Bisnis.com, JAKARTA - Pemerintah akhirnya membiayai proyek Kereta Cepat Jakarta-Bandung (KCJB) menggunakan dana dari Anggaran Pendapatan Belanja Negara (APBN) dengan alasan kondisi keuangan para pemegang saham perusahaan konsorsium mega proyek tersebut mengalami kemacetan akibat pandemi Covid-19.
Menurut Ketua Institut Studi Transportasi (Instran) Darmaningtyas alasan sebenarnya pemerintah akhirnya mengguyurkan APBN adalah agar proyek tersebut tidak mangkrak seperti Hambalang.
"Itu sih pemerintah malu aja kalau sampai proyek ini mangkrak sehingga akhirnya di-backup dengan APBN. Sejak awal sudah dipertanyakan ini untuk siapa tapi dulunya kan Jokowi sendiri mengatakan 'itu ide saya'. Jadi dugaan saya karena presiden sudah mengatakan gagasannya dan menganggap itu sebagai simbol kemajuan bangsa, ya sudah," ujarnya, Selasa (12/10/2021).
Darmaningtyas tidak melihat adanya hal mendesak dari percepatan pembangunan proyek Kereta Cepat Jakarta-Bandung tersebut.
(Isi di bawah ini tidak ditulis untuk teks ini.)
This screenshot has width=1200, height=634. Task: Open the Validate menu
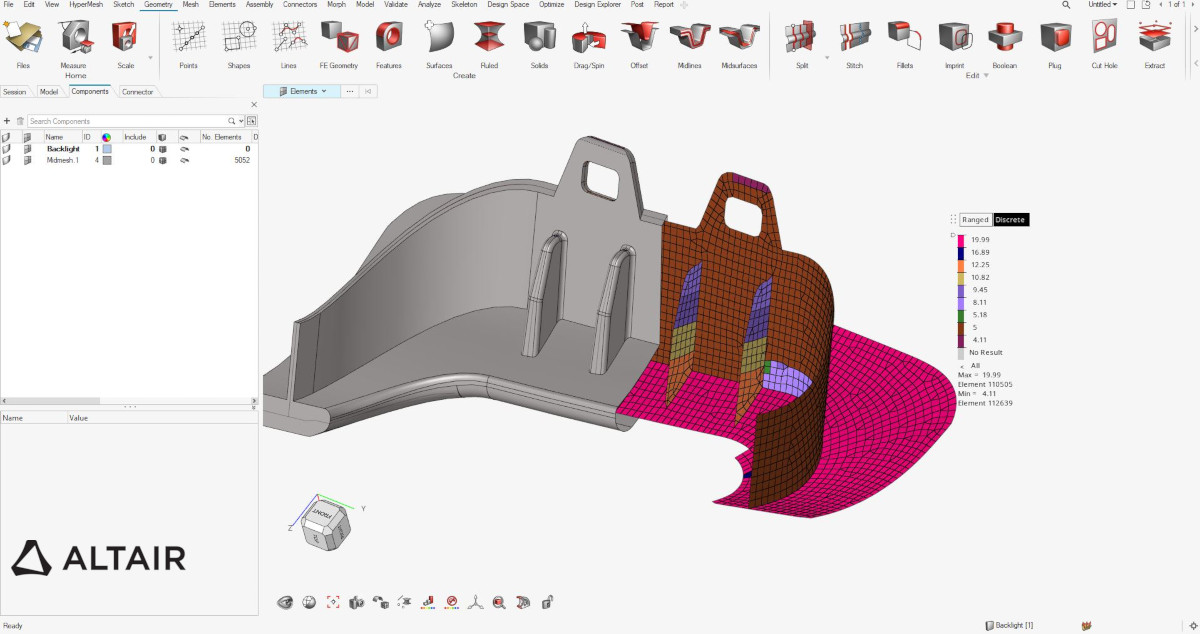[395, 5]
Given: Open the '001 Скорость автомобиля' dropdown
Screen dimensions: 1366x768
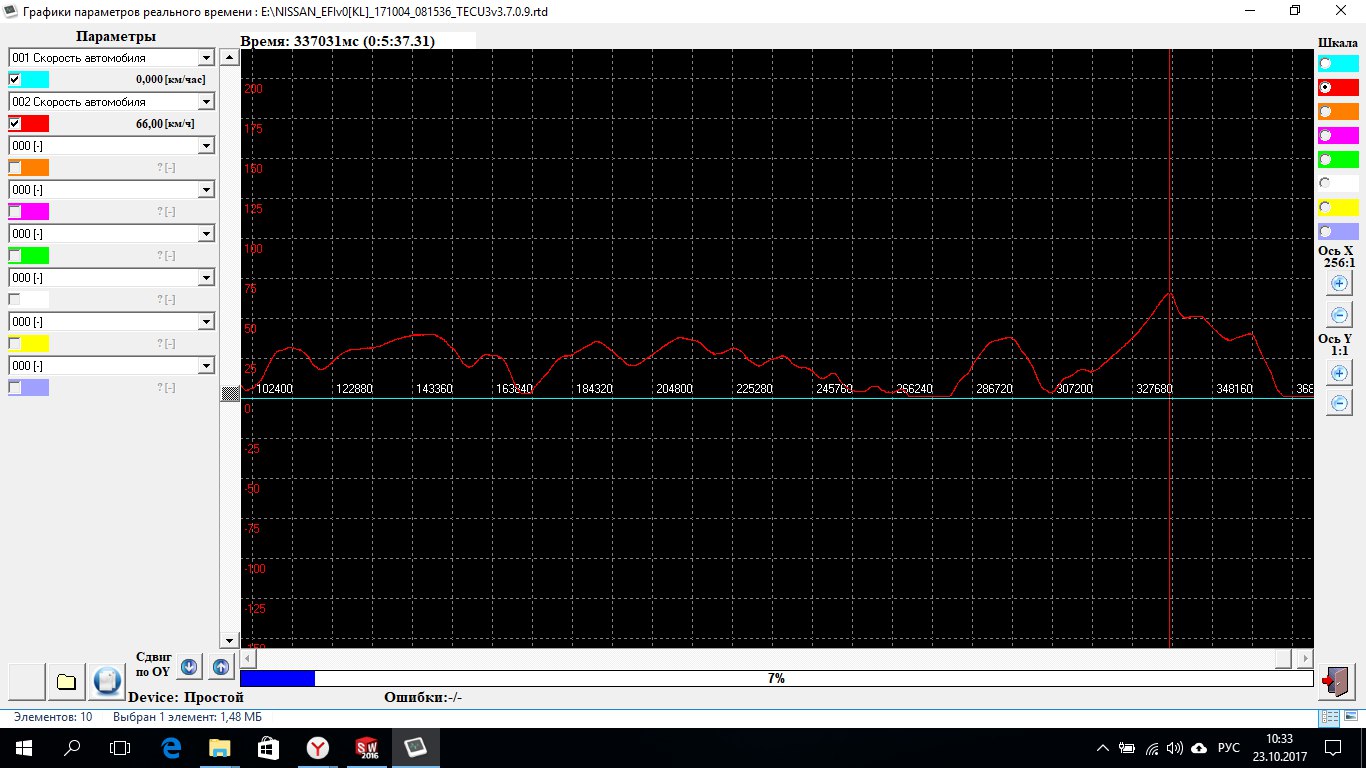Looking at the screenshot, I should click(206, 58).
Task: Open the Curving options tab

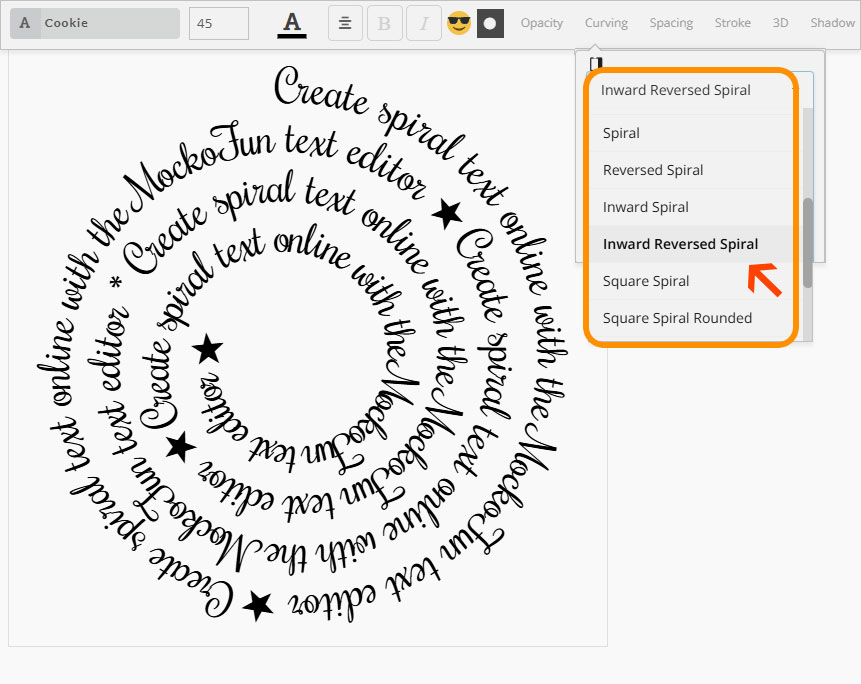Action: 606,23
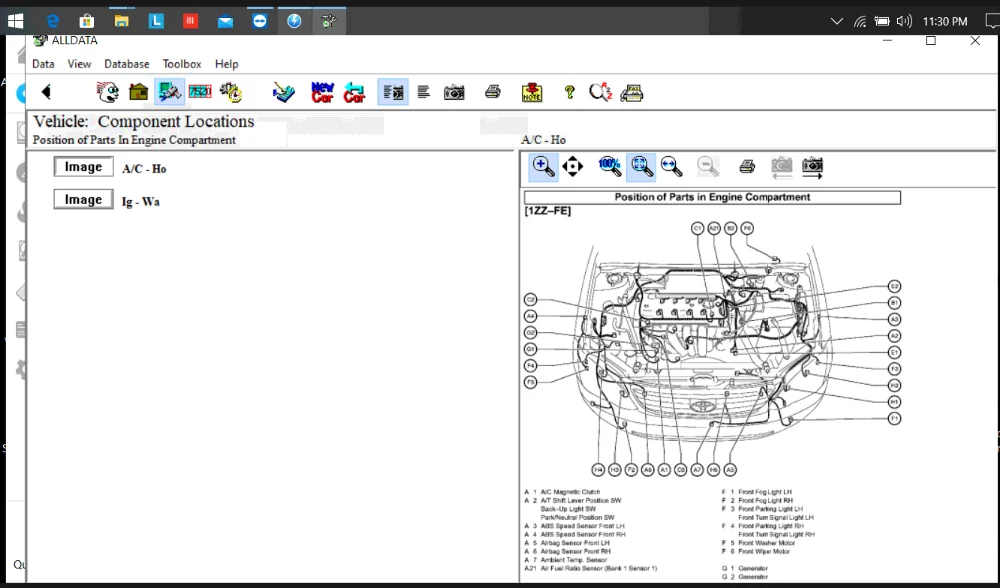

Hanya saja, mengingat dana yang telah diinvestasikan tidak sedikit, tidak mungkin untuk tidak melanjutkan proyek tersebut.
"Jadi enggak ada urgensinya sebenarnya ini diselesaikan tetapi ini kan pemerintah juga tidak mungkin membiarkan. Ini sudah puluhan triliun yang terinvestasikan," sebutnya.
Sementara itu, dalam kesempatan yang sama, Direktur Eksekutif Instran Deddy Herlambang mengaku sejak awal tidak setuju Kereta Cepat Jakarta-Bandung ini dihadirkan di Tanah Air.
Baca Juga
Selain biaya infrastrukturnya yang mahal, menurutnya untuk trase yang hanya 142 km tidak memerlukan Kereta Cepat. Lebih baik KA existing sekarang yang diupgrade sehingga lama waktu tempuh bisa 2 jam dari yang sekarang 3 jam lebih.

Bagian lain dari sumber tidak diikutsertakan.